◆ Data for the task:
-.-.-

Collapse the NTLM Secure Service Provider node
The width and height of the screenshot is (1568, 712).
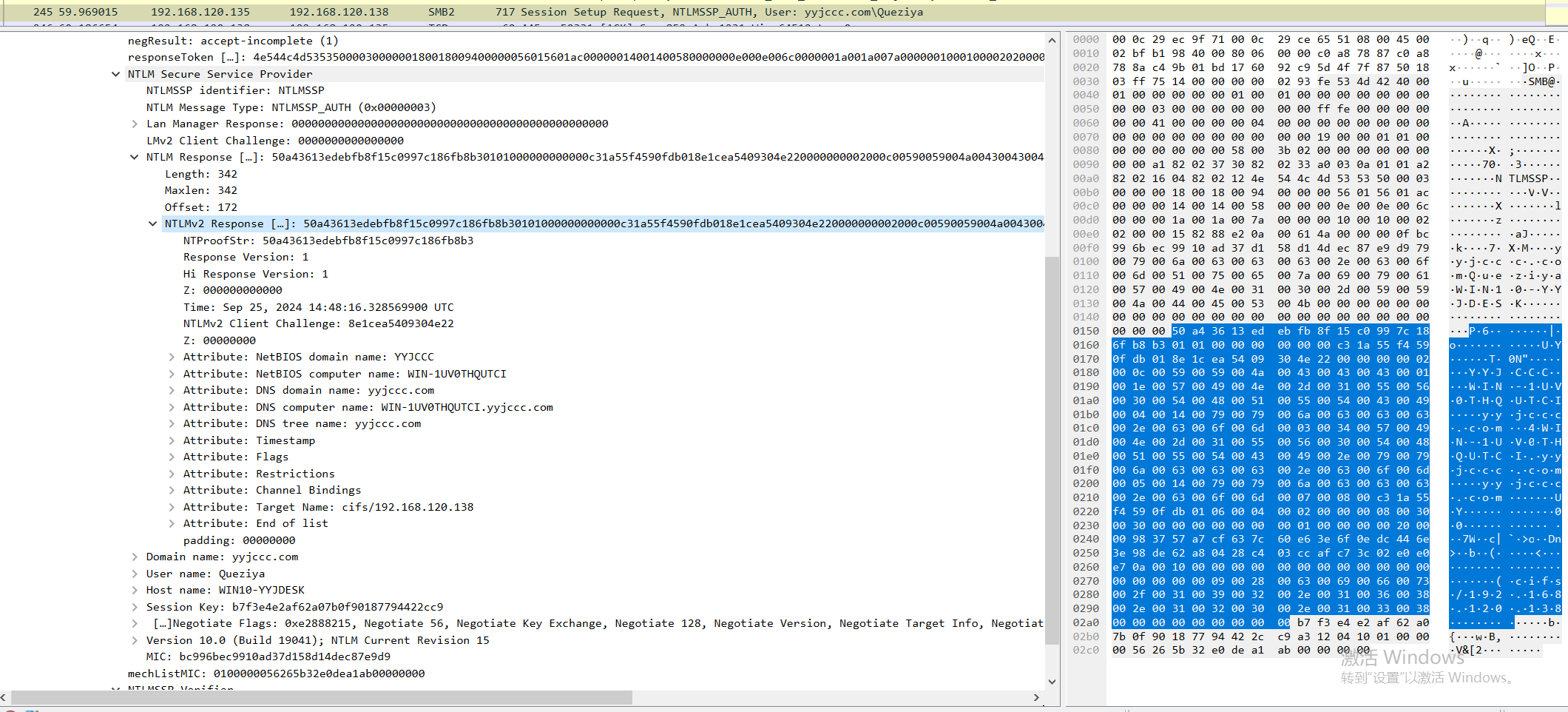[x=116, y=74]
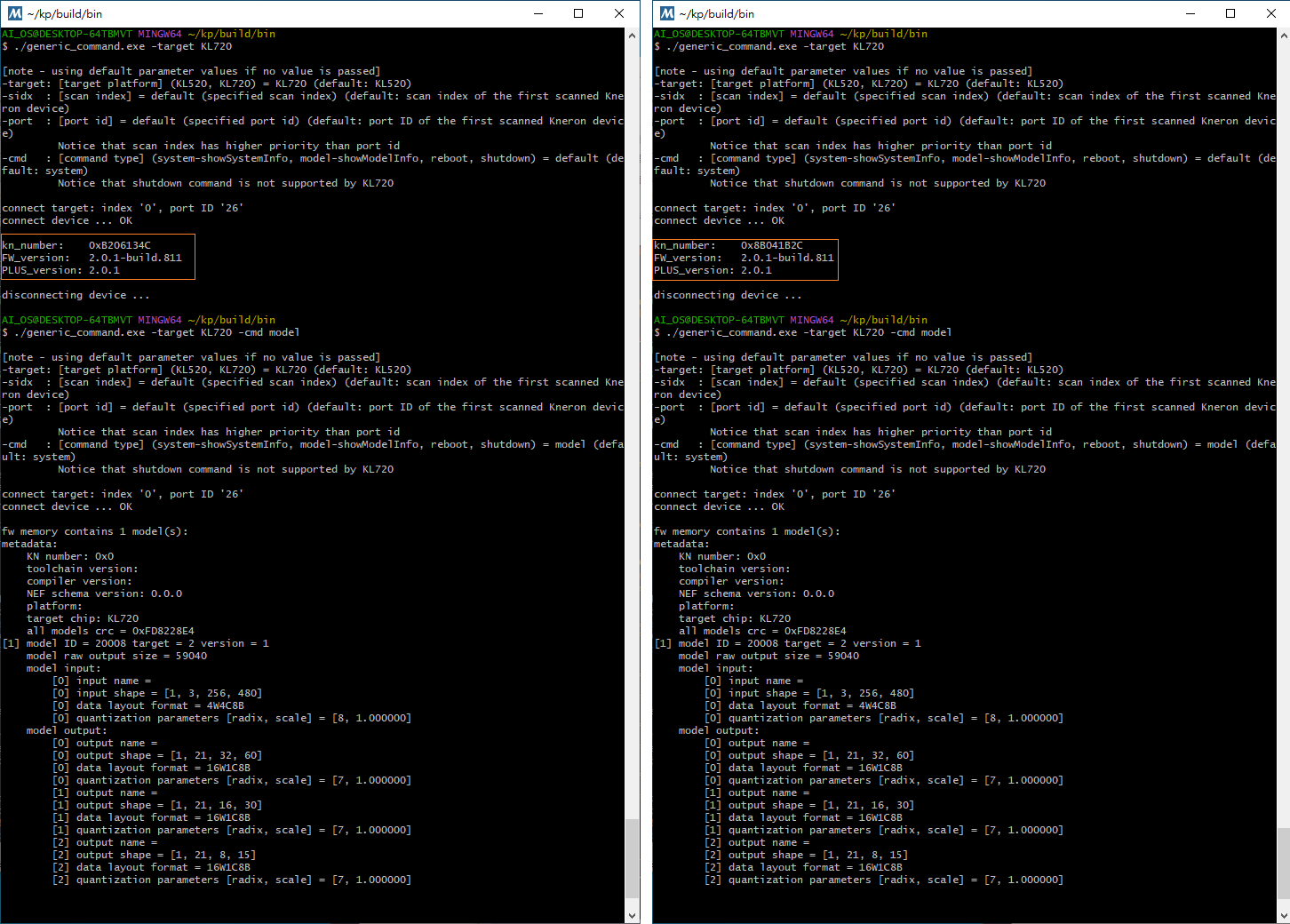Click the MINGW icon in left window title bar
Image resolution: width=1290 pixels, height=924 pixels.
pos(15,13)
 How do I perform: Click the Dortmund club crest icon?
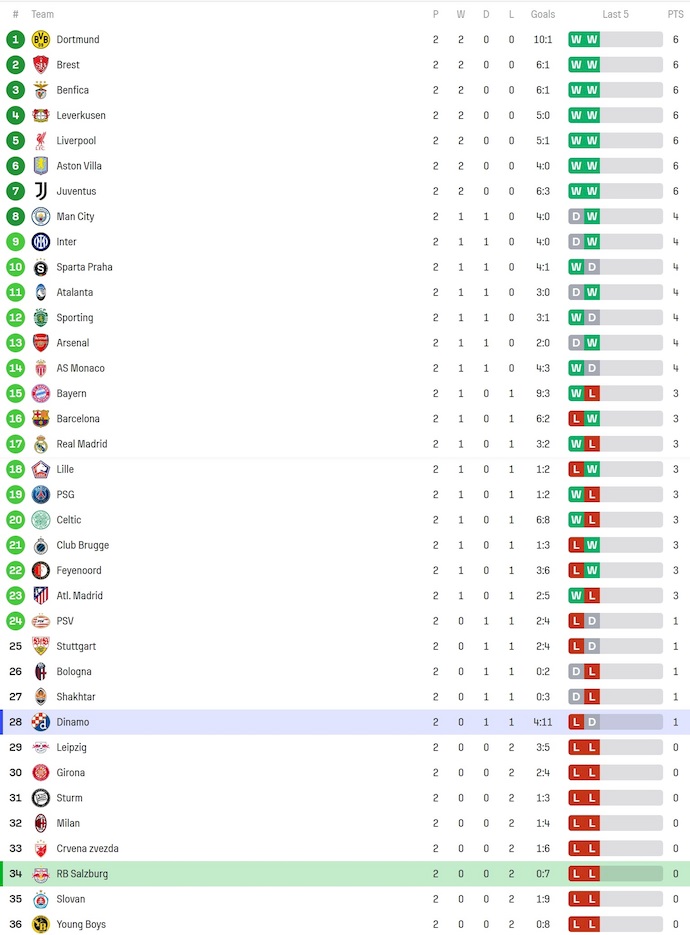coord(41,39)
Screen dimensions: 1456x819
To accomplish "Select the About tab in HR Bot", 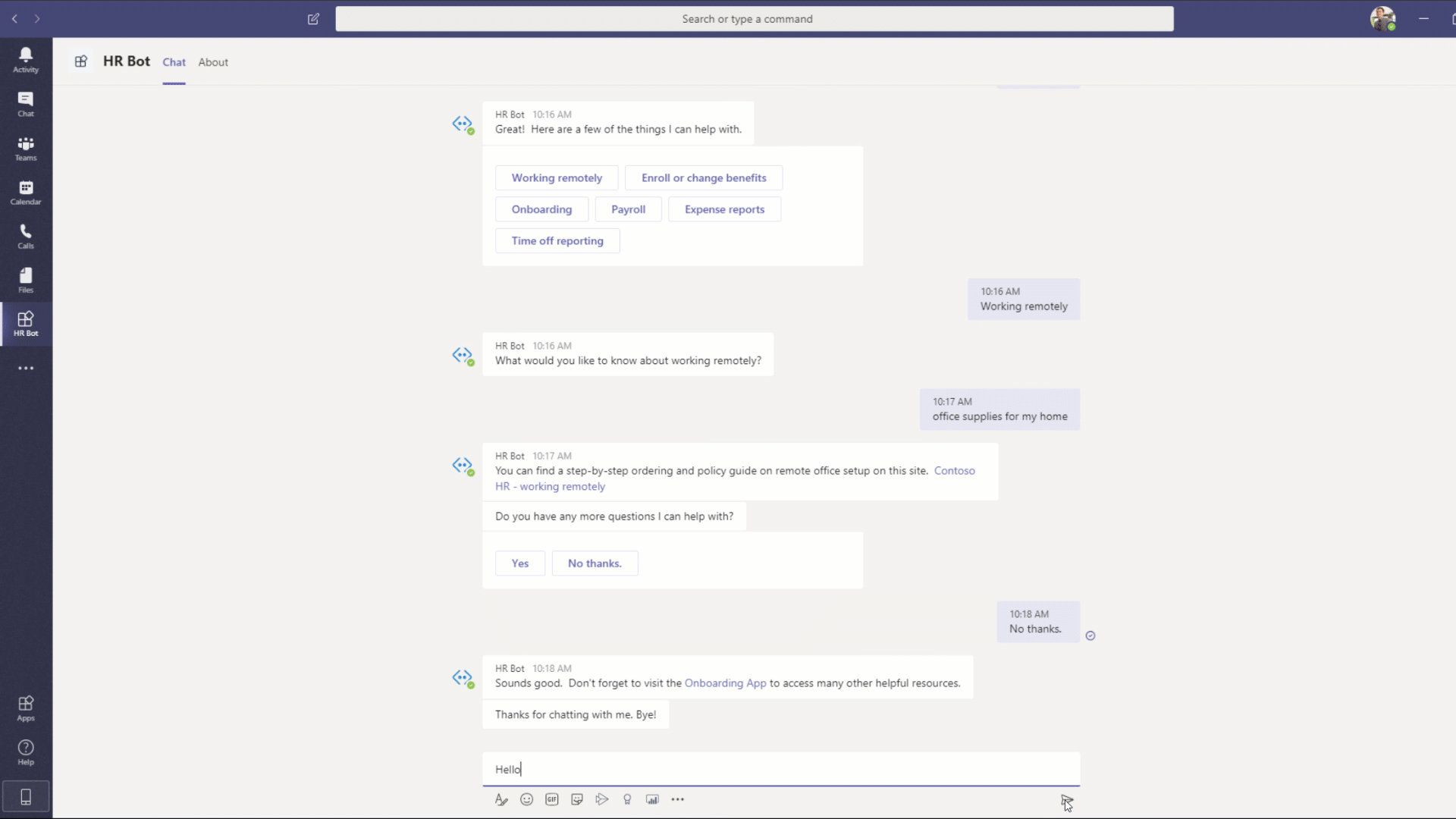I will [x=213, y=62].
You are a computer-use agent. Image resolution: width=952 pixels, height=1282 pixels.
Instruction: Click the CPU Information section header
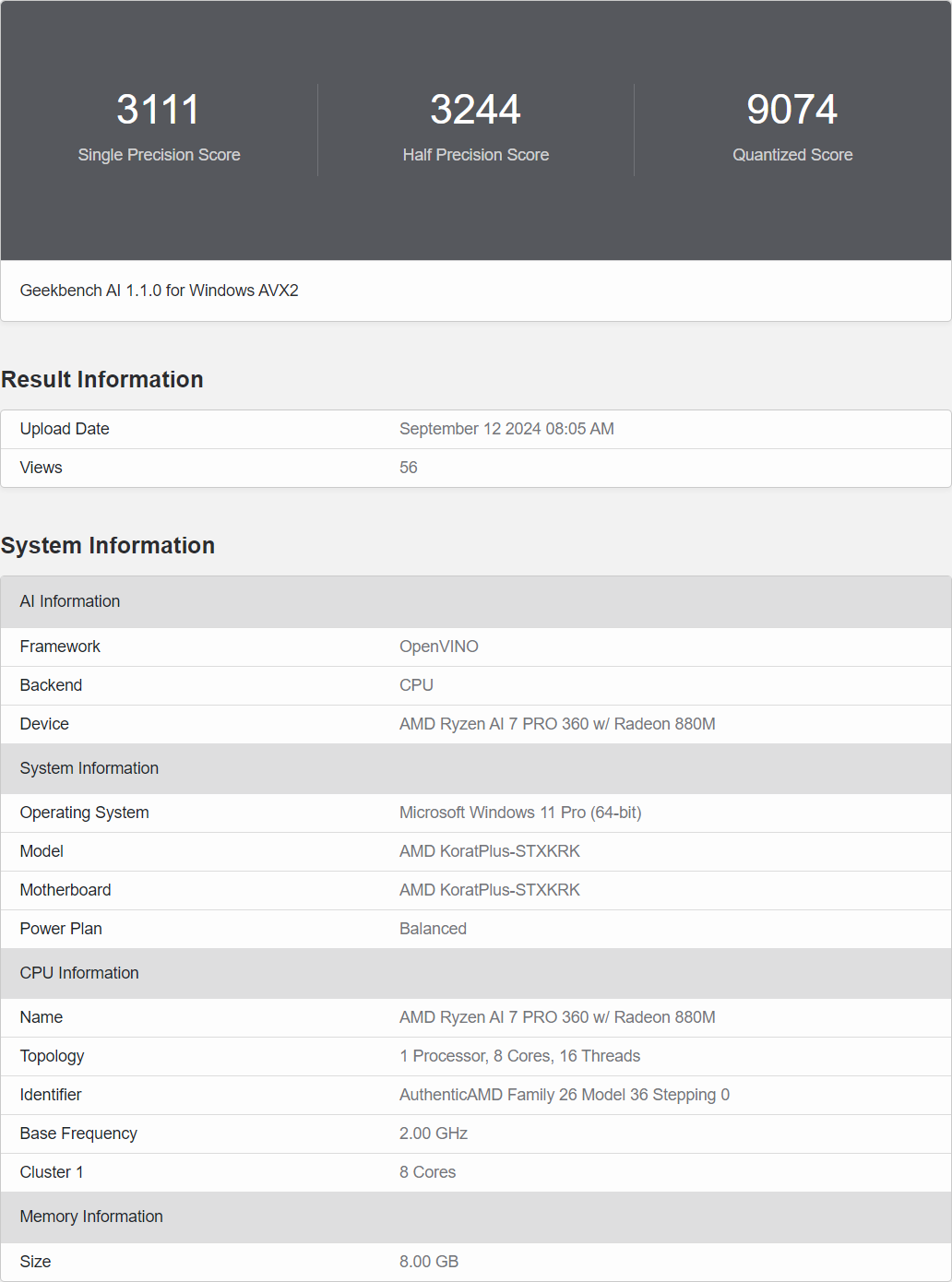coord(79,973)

-.-.-

◆ Work task: Each line from the one that holds "Instruction: Click the" through the end of the entries must be returned exactly, while any pictures stay out.

◆ Written response:
Instruction: Click the CPU Information section header
coord(79,973)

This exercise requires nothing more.